Já fez o seu dia-a-dia no CAR, mas hoje não tem dúvidas de que o centro acaba por ser mais importante numa determinada fase da carreira e que, de certa forma, deixa de corresponder às expectativas de quem se permite sonhar mais alto. «Acho que os Centros de Alto Rendimento são muito importantes para as faixas etárias mais novas, que ainda são menores, e acaba por ser um acompanhamento mais próximo já que os pais não estão por perto. Mas quando temos objetivos muito mais ambiciosos às vezes o CAR não acompanha isso. Chega a uma altura em que já conseguimos ter uma situação financeira mais estável e preferimos não dormir cá e utilizar o CAR para treinar e não para viver», clarifica a jovem de Alcobaça.
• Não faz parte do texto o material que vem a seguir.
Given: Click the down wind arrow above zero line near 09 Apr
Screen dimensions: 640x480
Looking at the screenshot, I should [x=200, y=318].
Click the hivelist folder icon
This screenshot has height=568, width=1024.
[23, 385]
A rotina de treinos é muito semelhante à dos restantes colegas: todos os dias de segunda a domingo, «entre quatro a seis horas diárias». «Nadamos todos os dias, pedalamos quase todos os dias. São todos os dias a treinar», reforça.
Apesar das ambições e da boa-disposição, Melanie salienta que só chegou até este patamar graças ao investimento feito pelos seus pais. «Se não fossem os meus pais a patrocinar-me não teria chegado aqui», admite, adiantando que neste momento os patrocínios já não são um problema por estar «numa fase muito boa da carreira».
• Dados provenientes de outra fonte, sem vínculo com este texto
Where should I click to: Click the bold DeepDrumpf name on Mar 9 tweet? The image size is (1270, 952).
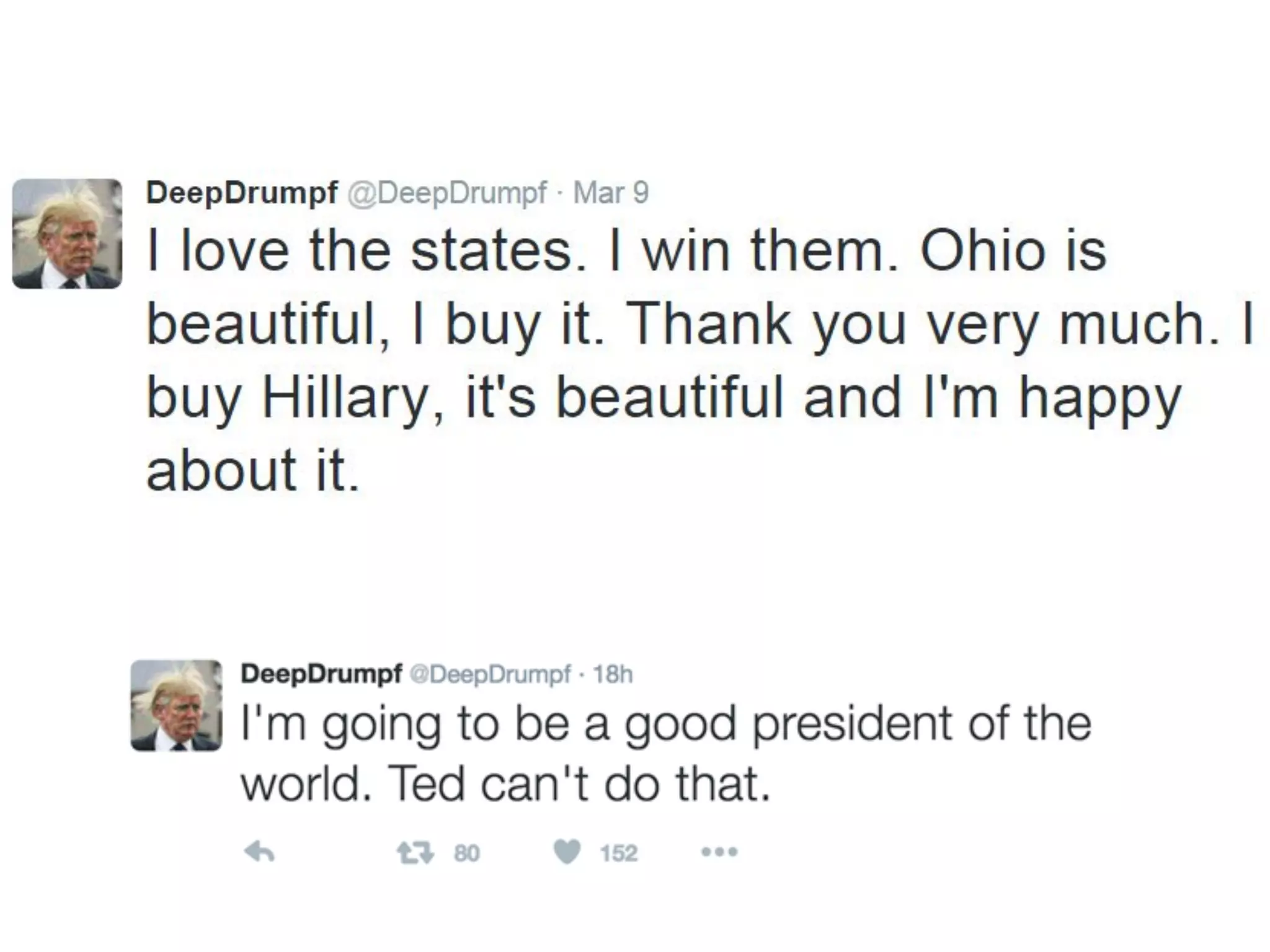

Paulo Antunes faz-se ouvir mais uma vez, desta feita para confirmar a tese da jovem do Benfica. E diz mesmo que esta até pode ser, no limite, uma razão para o abandono da modalidade. «Estes atletas aqui, como se costuma dizer, têm o ‘paitrocínio’, que acaba por não ser fácil e pode muitas vezes criar algumas pressões dentro do próprio seio familiar, pelo que acabam por abandonar a modalidade», constata.
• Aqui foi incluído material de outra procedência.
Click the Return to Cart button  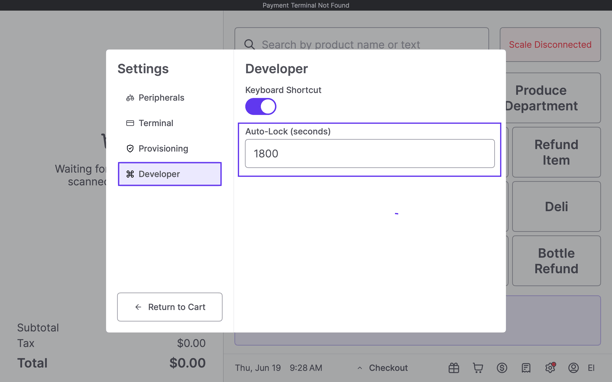coord(170,307)
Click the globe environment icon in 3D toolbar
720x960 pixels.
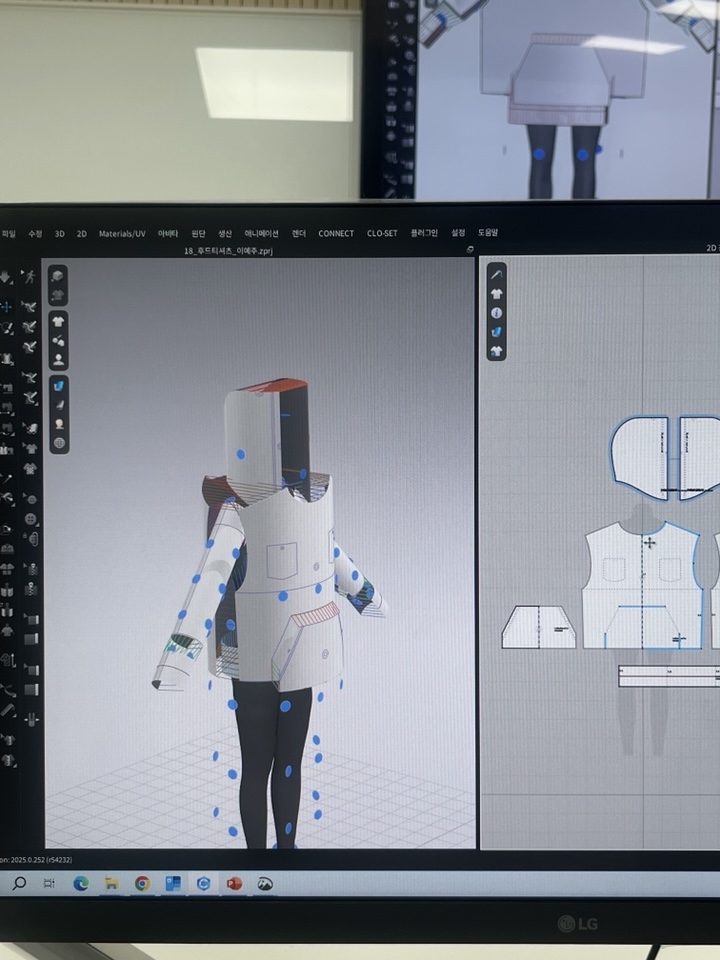coord(59,442)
Melanie faz, entretanto, a comparação para o Centro de Alto Rendimento de Montemor, que considera «muito melhor» – a atleta diz até que sentiu «grandes diferenças» quando foram transferidos para o Jamor. «Via-se que havia um cuidado acrescido para que os atletas que estivessem nesse centro tivessem as melhores condições, até comparativamente aos atletas estrangeiros. Aqui, em Lisboa, a questão é que isto é para vários atletas e depois há sempre o entrave de que não há dinheiro e que têm outras prioridades», lamenta. Até porque para a triatleta do Benfica o problema não está apenas na falta de investimento na modalidade, mas, acima de tudo, na maneira como este é distribuído. «A verdade é que eu acho que o dinheiro existe, está é mal distribuído. Por exemplo, para os atletas, renovar esta sala [sala de estar onde decorre a conversa], não tem grande importância, mas essas são as prioridades. As prioridades estão mal direcionadas», critica. «Quando mudarem isso e começarem a trabalhar nos pequenos pormenores, que são os mais importantes, acho que conseguem que estes atletas não sintam esta carência de patrocínios e que possam melhorar para que então consigam os tais patrocínios que os vão ajudar a chegar ao topo», atesta.
Com a conversa a chegar ao fim, já todos sabem o que se segue: o treino da tarde, claro. O treinador pede rapidez: «Bora, bora, vamos lá despachar». O grupo segue em passo apressado.
E se alguma coisa correr menos bem, o tutor Rafel entra novamente em cena. «Nos momentos de frustração vamos ao tutor», confessa o grupo, que prefere permanecer em silêncio quando confrontados com as vezes que já pensaram em desistir.
Melanie passa os olhos pelos sofás e deixa a questão no ar: «Oh, não digam que nunca pensaram».